Improving survey quality using paradata: Lessons from the India Working Survey

To improve the credibility of survey data, several monitoring tools are used by researchers – such as ‘paradata’, which have gained prominence with the growth of computer-aided interviewing. In this post, Goel et al. discuss how paradata were used in the ‘India Working Survey’ conducted in the states of Karnataka and Rajasthan in 2020, to streamline enumerator practices and enhance data quality.

The efficacy of survey-based policy recommendations primarily hinges on the quality of data collected. Does the survey represent the population it claims to characterise? Are respondents voicing their true opinions? Did enumerator bias creep into the data? Were survey questions administered as intended, and respondents given adequate explanation and time to respond? These are questions that most survey users have but are typically brushed aside in the race to get the analyses out. While there are no foolproof measures to guarantee the authenticity of survey data, there are several tools that researchers have used to monitor and improve their credibility. Traditionally, these have included on-site monitoring by field supervisors, and back checks in the form of in-person re-interviews or call-backs over the phone. More recently, with the growth of computer-aided interviewing (CAI), ‘paradata’ have emerged as an important tool for the quality control of surveys.

Paradata refer to data about the process of data collection. It is that data which accompany any data collection effort, and while it is often not the explicit focus of this effort, it can be effectively used to monitor and improve the quality of the data being collected.
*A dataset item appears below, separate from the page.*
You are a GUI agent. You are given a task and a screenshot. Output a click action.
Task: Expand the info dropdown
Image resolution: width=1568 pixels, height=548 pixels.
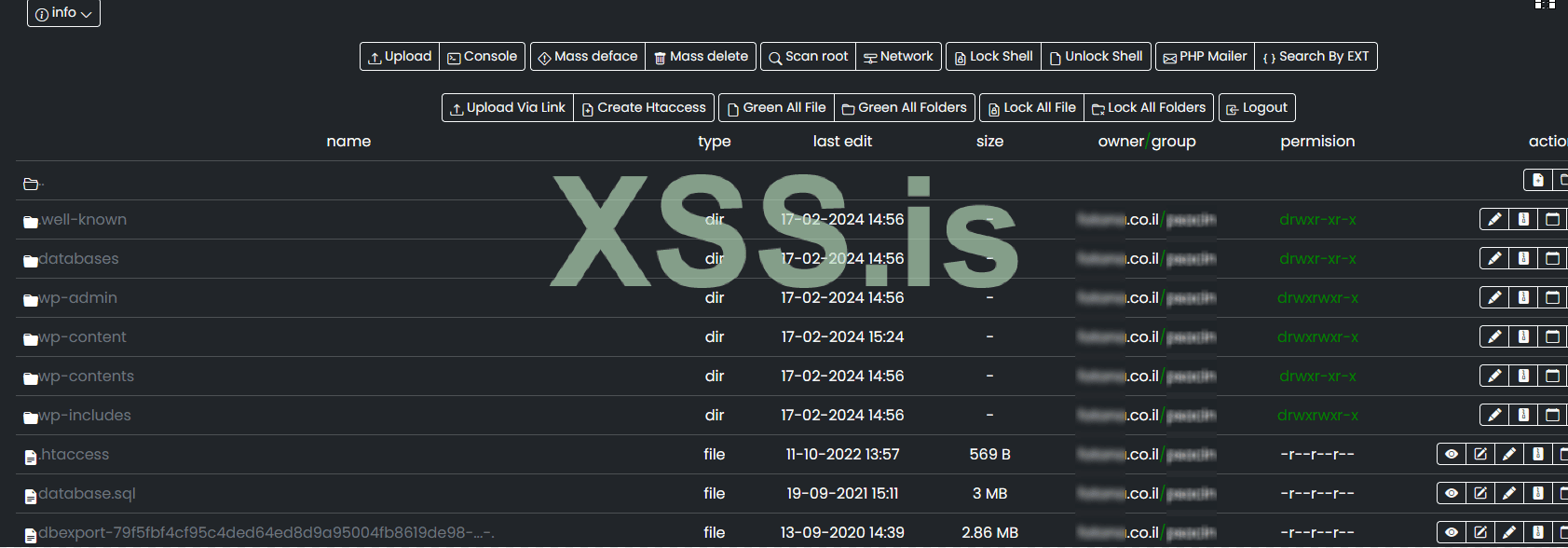63,13
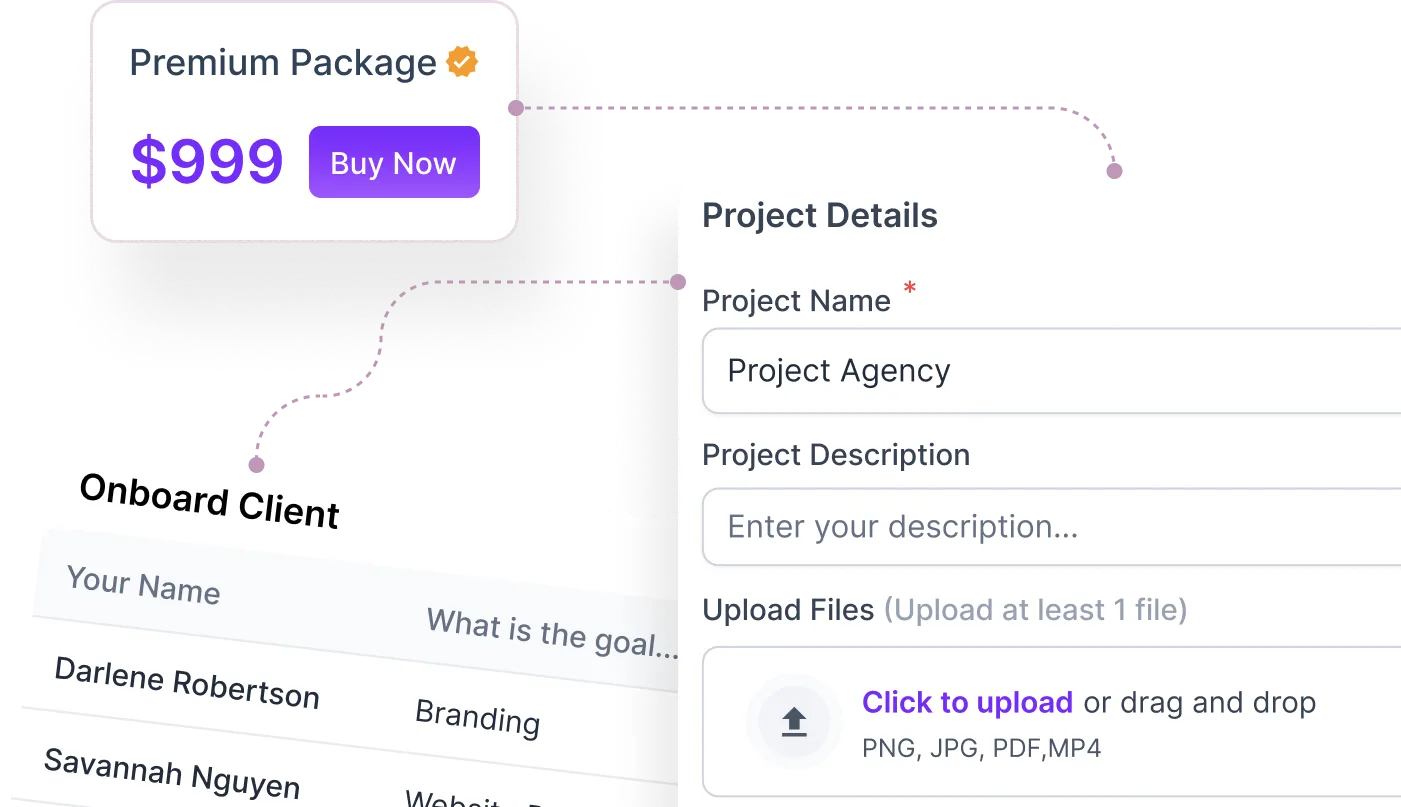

Paradata include data on the time of interview, start and end timestamps for each section, total interview duration, revisit information, enumerator characteristics, and enumerator observations¹. In case of computer-aided interviews, they could also include keystrokes, ambient light and sound, GPS (Global Positioning System) coordinates tracking enumerator location and movement, and audio/video recordings of interviews.

In this post, we discuss how paradata were used in the India Working Survey (IWS), a large-scale field-based household survey conducted in Karnataka and Rajasthan in early 2020, to streamline enumerator practices in the field. The ultimate goal was to improve IWS data quality by reducing interviewer-induced measurement error, a particularly important component within the Total Survey Error framework (Olson et al. 2020).

Using paradata concurrent with survey implementation

There exists a rich body of work on the post-facto (that is, after the survey is over) use of paradata to assess non-response (Krueger and West 2014, Krueter and Olson 2013) and measurement error (Da Silva and Skinner 2020). Contrasting this, work on paradata use concurrent with survey implementation is still emerging (Edwards et al. 2017, 2020). Barring some recent work (Bhuiyan and Lackie 2016, Choumert-Nkolo et al. 2019; Finn and Ranchhod 2015), most illustrations of paradata use are from developed countries. Even though the underlying statistical theory is portable across contexts, operationalisation issues in less developed countries are very different, and little is known about how paradata-based measures translate in these situations.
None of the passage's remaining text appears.